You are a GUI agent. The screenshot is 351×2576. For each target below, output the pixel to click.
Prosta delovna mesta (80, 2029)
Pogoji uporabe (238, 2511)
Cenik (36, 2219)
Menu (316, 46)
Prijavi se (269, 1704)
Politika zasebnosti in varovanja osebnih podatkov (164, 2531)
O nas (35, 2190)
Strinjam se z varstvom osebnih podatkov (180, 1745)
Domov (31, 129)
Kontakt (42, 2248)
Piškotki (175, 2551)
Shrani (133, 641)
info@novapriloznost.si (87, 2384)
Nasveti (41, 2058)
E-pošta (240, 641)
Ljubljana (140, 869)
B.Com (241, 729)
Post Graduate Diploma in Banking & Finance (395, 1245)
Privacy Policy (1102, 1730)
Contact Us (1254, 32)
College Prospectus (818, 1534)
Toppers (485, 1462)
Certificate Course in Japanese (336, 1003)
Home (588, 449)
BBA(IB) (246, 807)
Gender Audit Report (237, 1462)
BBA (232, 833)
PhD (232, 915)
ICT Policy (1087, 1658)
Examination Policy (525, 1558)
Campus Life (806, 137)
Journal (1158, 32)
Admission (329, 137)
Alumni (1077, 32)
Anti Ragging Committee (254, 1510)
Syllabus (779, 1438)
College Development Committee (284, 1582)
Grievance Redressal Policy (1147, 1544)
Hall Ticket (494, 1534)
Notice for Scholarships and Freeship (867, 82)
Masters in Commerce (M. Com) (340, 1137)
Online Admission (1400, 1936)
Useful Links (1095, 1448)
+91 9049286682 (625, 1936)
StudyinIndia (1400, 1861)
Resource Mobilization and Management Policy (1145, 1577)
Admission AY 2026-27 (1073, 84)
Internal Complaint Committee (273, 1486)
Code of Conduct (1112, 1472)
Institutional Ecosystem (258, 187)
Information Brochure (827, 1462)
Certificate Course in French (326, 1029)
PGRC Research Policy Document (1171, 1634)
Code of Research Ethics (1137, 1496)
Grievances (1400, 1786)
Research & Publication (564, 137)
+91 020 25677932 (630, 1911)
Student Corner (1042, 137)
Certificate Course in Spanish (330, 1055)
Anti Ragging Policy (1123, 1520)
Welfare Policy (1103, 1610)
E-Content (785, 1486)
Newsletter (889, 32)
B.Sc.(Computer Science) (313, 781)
==============================
▶ **Task goal**: Restate every entry above exactly as it stands.

▶ **Output of the exercise**:
You are a GUI agent. The screenshot is 351×2576. For each target below, output the pixel to click.
Prosta delovna mesta (80, 2029)
Pogoji uporabe (238, 2511)
Cenik (36, 2219)
Menu (316, 46)
Prijavi se (269, 1704)
Politika zasebnosti in varovanja osebnih podatkov (164, 2531)
O nas (35, 2190)
Strinjam se z varstvom osebnih podatkov (180, 1745)
Domov (31, 129)
Kontakt (42, 2248)
Piškotki (175, 2551)
Shrani (133, 641)
info@novapriloznost.si (87, 2384)
Nasveti (41, 2058)
E-pošta (240, 641)
Ljubljana (140, 869)
B.Com (241, 729)
Post Graduate Diploma in Banking & Finance (395, 1245)
Privacy Policy (1102, 1730)
Contact Us (1254, 32)
College Prospectus (818, 1534)
Toppers (485, 1462)
Certificate Course in Japanese (336, 1003)
Home (588, 449)
BBA(IB) (246, 807)
Gender Audit Report (237, 1462)
BBA (232, 833)
PhD (232, 915)
ICT Policy (1087, 1658)
Examination Policy (525, 1558)
Campus Life (806, 137)
Journal (1158, 32)
Admission (329, 137)
Alumni (1077, 32)
Anti Ragging Committee (254, 1510)
Syllabus (779, 1438)
College Development Committee (284, 1582)
Grievance Redressal Policy (1147, 1544)
Hall Ticket (494, 1534)
Notice for Scholarships and Freeship (867, 82)
Masters in Commerce (M. Com) (340, 1137)
Online Admission (1400, 1936)
Useful Links (1095, 1448)
+91 9049286682 (625, 1936)
StudyinIndia (1400, 1861)
Resource Mobilization and Management Policy (1145, 1577)
Admission AY 2026-27 (1073, 84)
Internal Complaint Committee (273, 1486)
Code of Conduct (1112, 1472)
Institutional Ecosystem (258, 187)
Information Brochure (827, 1462)
Certificate Course in French (326, 1029)
PGRC Research Policy Document (1171, 1634)
Code of Research Ethics (1137, 1496)
Grievances (1400, 1786)
Research & Publication (564, 137)
+91 020 25677932 (630, 1911)
Student Corner (1042, 137)
Certificate Course in Spanish (330, 1055)
Anti Ragging Policy (1123, 1520)
Welfare Policy (1103, 1610)
E-Content (785, 1486)
Newsletter (889, 32)
B.Sc.(Computer Science) (313, 781)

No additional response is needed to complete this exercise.